Using Mercury Stable Isotopes to Quantify Bidirectional Water-Atmosphere Hg(0) Exchange Fluxes and Explore Controlling Factors.

In this study, exchange fluxes and Hg isotope fractionation during water-atmosphere Hg(0) exchange were investigated at three lakes in China. Water-atmosphere exchange was overall characterized by net Hg(0) emissions, with lake-specific mean exchange fluxes ranging from 0.9 to 1.8 ng m -2 h -1 , which produced negative δ 202 Hg (mean: -1.61 to -0.03‰) and Δ 199 Hg (-0.34 to -0.16‰) values.
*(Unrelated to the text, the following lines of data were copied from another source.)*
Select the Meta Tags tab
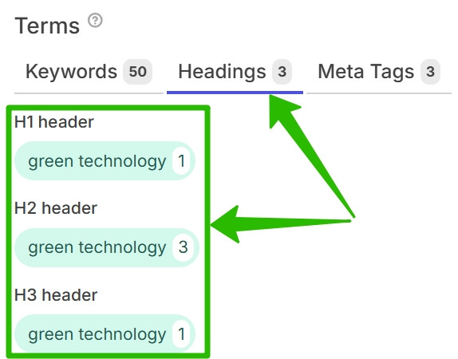378,72
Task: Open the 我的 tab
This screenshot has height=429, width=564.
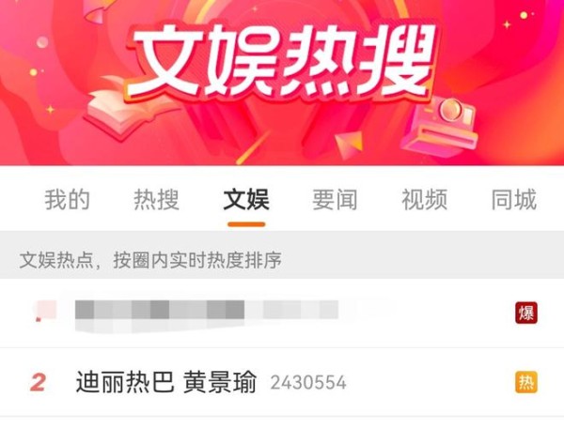Action: tap(68, 200)
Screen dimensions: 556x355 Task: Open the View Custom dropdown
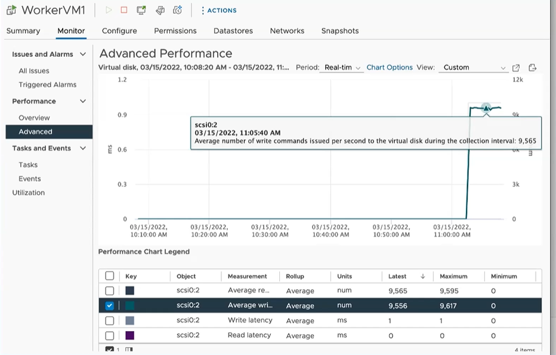[x=474, y=68]
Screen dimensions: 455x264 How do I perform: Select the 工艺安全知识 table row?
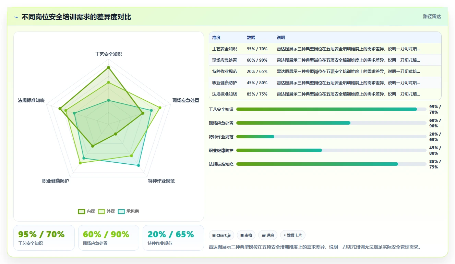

Emission-controlled experiments conducted using Hg-free air over the water surface at Hongfeng lake (HFL) showed negative δ 202 Hg and Δ 199 Hg in Hg(0) emitted from water, and similar values were observed between daytime (mean δ 202 Hg: -0.95‰, Δ 199 Hg: -0.25‰) and nighttime (δ 202 Hg: -1.00‰, Δ 199 Hg: -0.26‰). Results of the Hg isotope suggest that Hg(0) emission from water is mainly controlled by photochemical Hg(0) production in water. Deposition-controlled experiments at HFL showed that heavier Hg(0) isotopes (mean ε 202 Hg: -0.38‰) preferentially deposited to water, likely indicating an important role of aqueous Hg(0) oxidation played during the deposition process. A Δ 200 Hg mixing model showed that lake-specific mean emission fluxes from water surfaces were 2.1-4.1 ng m -2 h -1 and deposition fluxes to water surfaces were 1.2-2.3 ng m -2 h -1 at the three lakes. Results from the this study indicate that atmospheric Hg(0) deposition to water surfaces indeed plays an important role in Hg cycling between atmosphere and water bodies.